Waters Corporation, Milford, MA, 01757, USA.
Biomolecular Medicine, Division of Computational and Systems Medicine, Department of Surgery and Cancer, Imperial College London, Sir Alexander Fleming Building, Exhibition Road, South Kensington, London SW7 2AZ, UK.
Anal Chim Acta. 2017 Aug 22;982:1-8. doi: 10.1016/j.aca.2017.06.020. Epub 2017 Jun 19.
The need for rapid and efficient high throughput metabolic phenotyping (metabotyping) in metabolomic/metabonomic studies often requires compromises to be made between analytical speed and metabolome coverage. Here the effect of column length (150, 75 and 30 mm) and gradient duration (15, 7.5 and 3 min respectively) on the number of features detected when untargeted metabolic profiling of human urine using reversed-phase gradient ultra performance chromatography with, and without, ion mobility spectrometry, has been examined. As would be expected, reducing column length from 150 to 30 mm, and gradient duration, from 15 to 3 min, resulted in a reduction in peak capacity from 311 to 63 and a similar reduction in the number of features detected from over ca. 16,000 to ca. 6500. Under the same chromatographic conditions employing UPLC/IMS/MS to provide an additional orthogonal separation resulted in an increase in the number of MS features detected to nearly 20,000 and ca. 7500 for the 150 mm and the 30 mm columns respectively.
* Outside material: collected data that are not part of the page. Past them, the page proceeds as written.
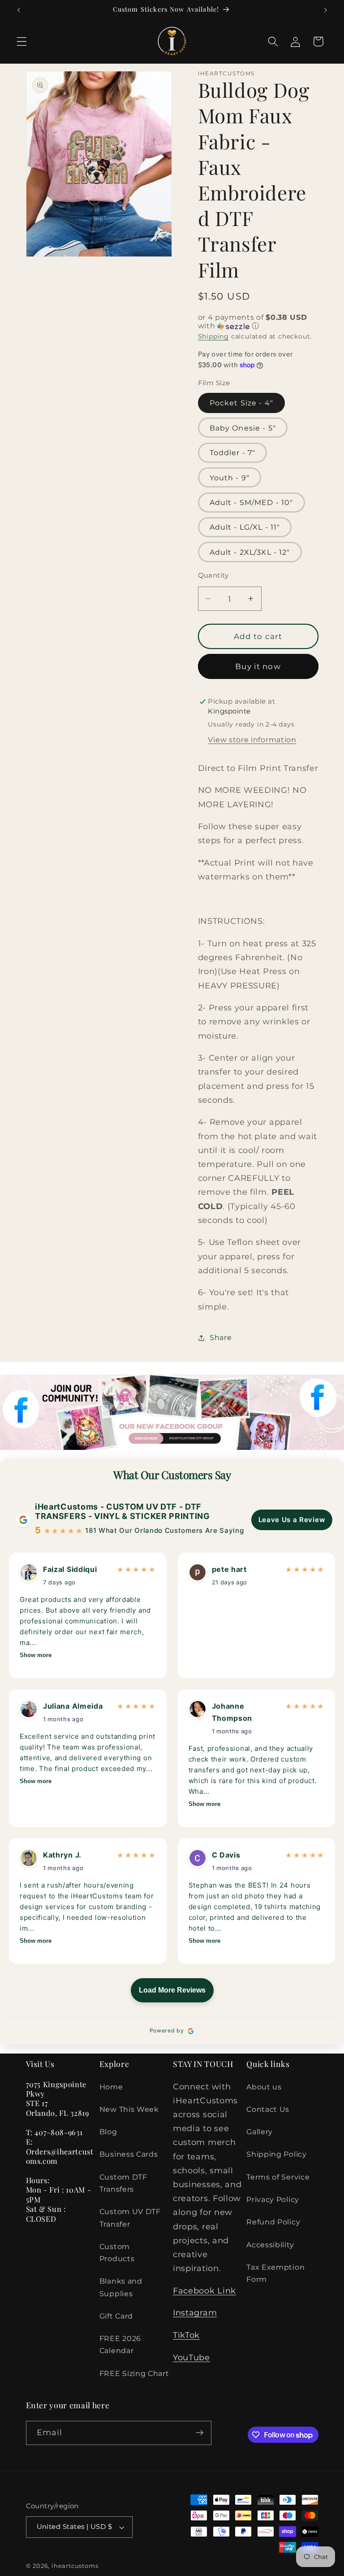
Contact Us (267, 2109)
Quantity (213, 575)
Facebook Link (204, 2290)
Based on this limited study the potential of LC/IMS/MS as a tool for improving throughput and increasing metabolome coverage clearly merits further in depth study.
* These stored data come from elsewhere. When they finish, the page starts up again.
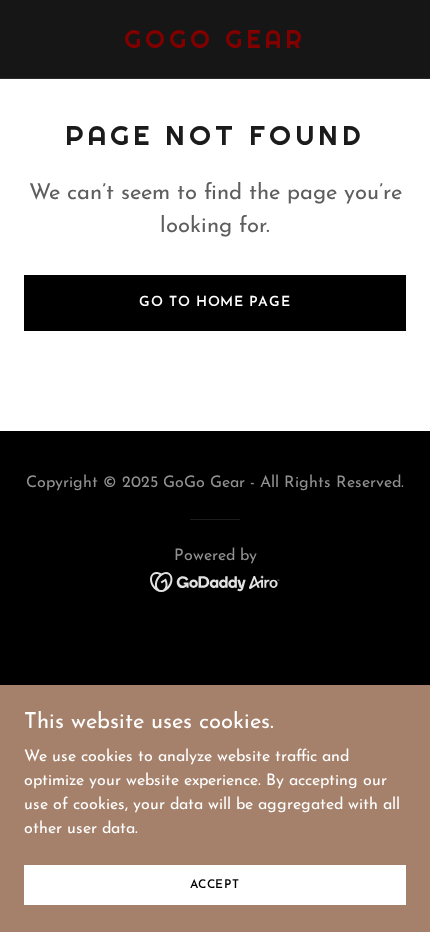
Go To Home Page (214, 302)
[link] (215, 44)
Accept (215, 884)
在代谢组学/代谢组学研究中,快速而高效的高通量代谢表型分析(代谢分型)的需求常常需要在分析速度和代谢组覆盖范围之间做出妥协。本文研究了反相梯度超高效色谱法与离子淌度质谱联用(或不联用)时,柱长(150、75 和 30mm)和梯度时间(分别为 15、7.5 和 3min)对人尿非靶向代谢轮廓分析中检测到的特征数量的影响。正如预期的那样,将柱长从 150mm 缩短至 30mm,梯度时间从 15min 缩短至 3min,导致峰容量从 311 减少至 63,检测到的特征数量也从约 16000 减少至约 6500。在相同的色谱条件下,采用 UPLC/IMS/MS 进行额外的正交分离,可使 MS 特征数量分别增加到近 20000 和约 6500,用于 150mm 和 30mm 柱。基于这项有限的研究,LC/IMS/MS 作为提高通量和增加代谢组覆盖范围的工具的潜力显然值得进一步深入研究。